The root cause of cheating in a relationship might not be as facile as we think. There can be several reasons behind a person cheating in their relationship. There could be some really surprising reasons that drive someone to break the trust of the person whom he/she once loved deeply.
Although perspectives around cheating seem to be very black and white, the reasons why people cheat are really not so clear.
Many cheaters are seen as horrible people, people who are willing to destroy their relationship so that they can have sex with someone else. They are commonly seen as degenerates, lacking morals and ethics.
While straying from a relationship is often a mistake, people who cheat aren’t always people of low moral character. They are people whose life experience has set them up for straying.
Understanding the 5 surprising reasons why people cheat might help you understand why your partner might have cheated and why cheating is so prevalent in our culture.
1. Their parents did it.
One of my clients went into her marriage with her eyes wide open. Both of her parents cheated and it had destroyed their family. She remembers vividly the yelling and the screaming, the sneaking around, the knowing glances at family parties, the general feeling of anger and distress that existed in their household.
She was determined to not have that happen in her marriage. 10 years into her marriage, she found herself miserable. She was trying to accept that her love and sex life was over and she was really struggling with it. And then, one day, she met a man at the bulk-food section in the local natural food store and everything changed.
Within months, my client was having an affair with her bulk food guy. They were spending as much time together as they could, talking about things that they cared about and having the most amazing sex they had ever had.
One day, my client paused and realized that she was doing exactly what her parents had done. And she was mortified. History had repeated itself without her even noticing.
2. They are trying to sabotage their relationship.
Many people are stuck in relationships that they hate, relationships that started out so well and devolved into chaos.
Perhaps the relationship lacks respect and is full of contempt. Perhaps the sex has dried up. Perhaps there is nothing but fighting. Perhaps they hate each other to the extent they can’t even spend a moment with each other.
For many people, these kinds of toxic relationships are untenable but they are also relationships that they just can’t get out of.
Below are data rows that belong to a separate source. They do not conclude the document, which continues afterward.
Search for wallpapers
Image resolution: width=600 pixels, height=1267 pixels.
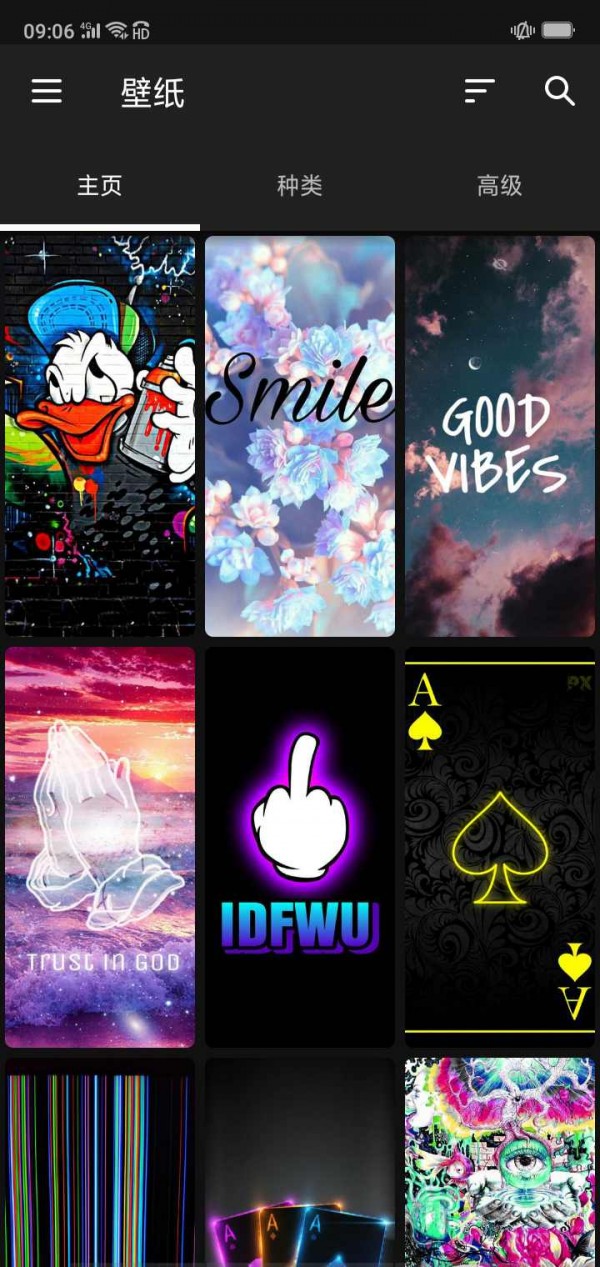point(559,92)
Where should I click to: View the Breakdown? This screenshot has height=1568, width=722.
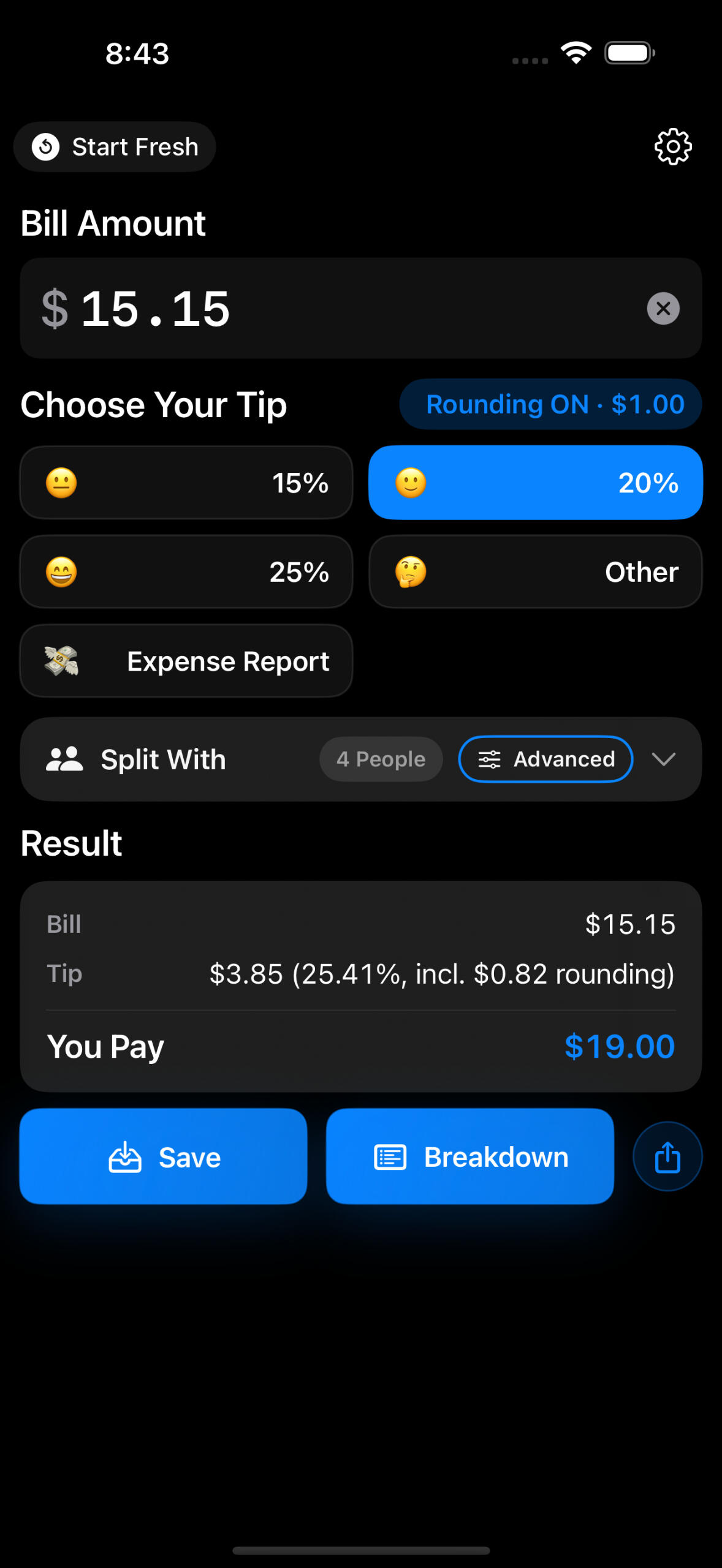[x=469, y=1156]
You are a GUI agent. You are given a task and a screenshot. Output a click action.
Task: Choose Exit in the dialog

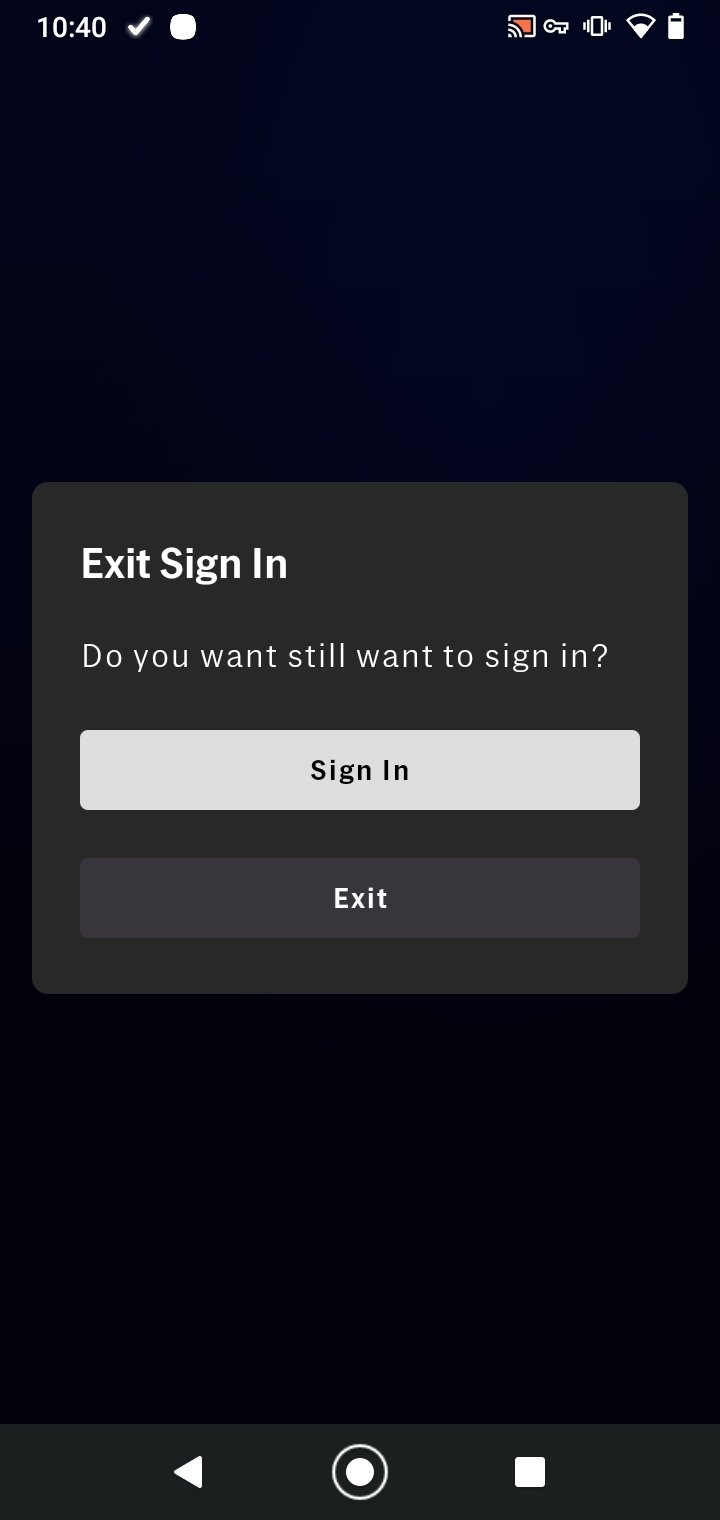[360, 898]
Whether it’s because they are scared to leave or because they are being controlled by the other person, escaping from this relationship seems impossible.
As a result, they see having an affair as an excellent way to sabotage their relationship. They know that, when their person discovers their cheating, they will either kick them out or leave. They know that their person will no longer want to look at them, knowing they have had sex with someone else. They know that there is no way their relationship will ever survive infidelity.
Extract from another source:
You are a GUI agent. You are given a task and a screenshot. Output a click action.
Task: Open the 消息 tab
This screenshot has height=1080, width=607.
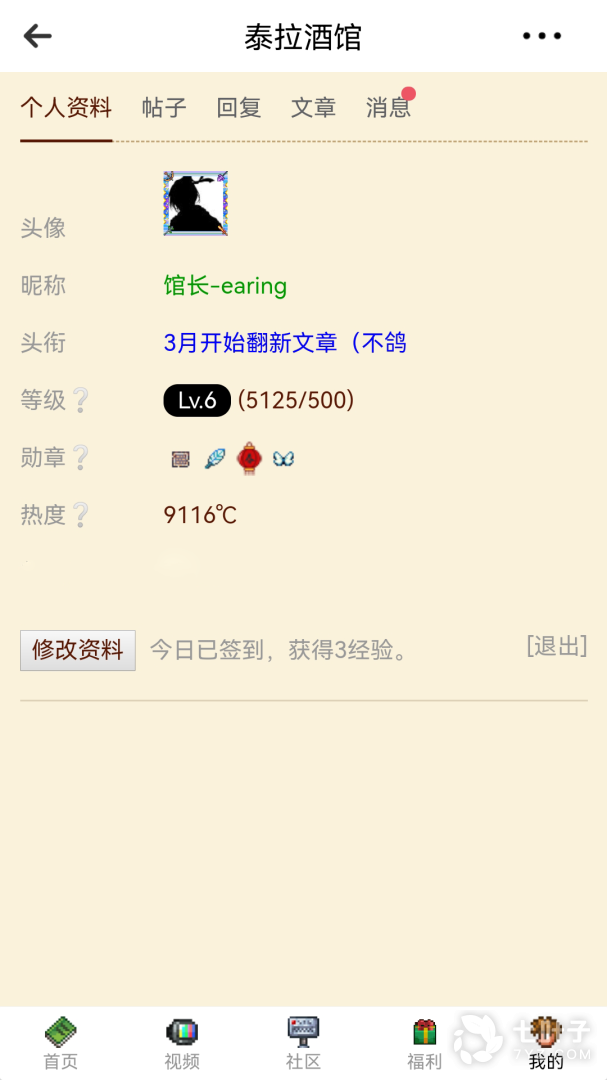click(388, 108)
So, instead of facing the issues in their relationship and trying to get out of it in a healthy way, one of the reasons why people cheat is because they think it will help them get out of the toxicity that they are forced to live with every day.
Read: 8 Ways We Sabotage Love
3. They are trying to save their relationship.
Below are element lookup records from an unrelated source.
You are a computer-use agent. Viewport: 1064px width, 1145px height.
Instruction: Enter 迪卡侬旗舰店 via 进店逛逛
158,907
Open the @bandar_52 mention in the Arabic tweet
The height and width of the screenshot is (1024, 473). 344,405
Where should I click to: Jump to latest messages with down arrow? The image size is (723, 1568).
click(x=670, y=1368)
I had a client once whose therapist told her that her affair had actually saved her marriage. For years, my client did not get the emotional support that she needed from her husband. They were excellent managers of their household, very good parents, their finances were strong, and, generally, they were happy.
But my client was dissatisfied. She knew that something was missing in her marriage, something that her husband just wasn’t able to provide.
When she started having an affair, those emotional needs started to be satisfied. While she thought she would never be able to love or have sex again, suddenly she was having tremendous amounts of both, and while this did fill her with guilt, it also allowed her to get what she needed in her life without leaving her marriage and destroying her family.
Another way that people see cheating as a way to save a relationship is because they see it as a wake-up call, that if their partner knows that they cheated they will see all they have to lose and step up to improve the relationship. I know it seems counter-intuitive but I have sometimes seen just that happen.
So, instead of directly addressing the issues in their relationship, people sometimes cheat hoping it will fix things!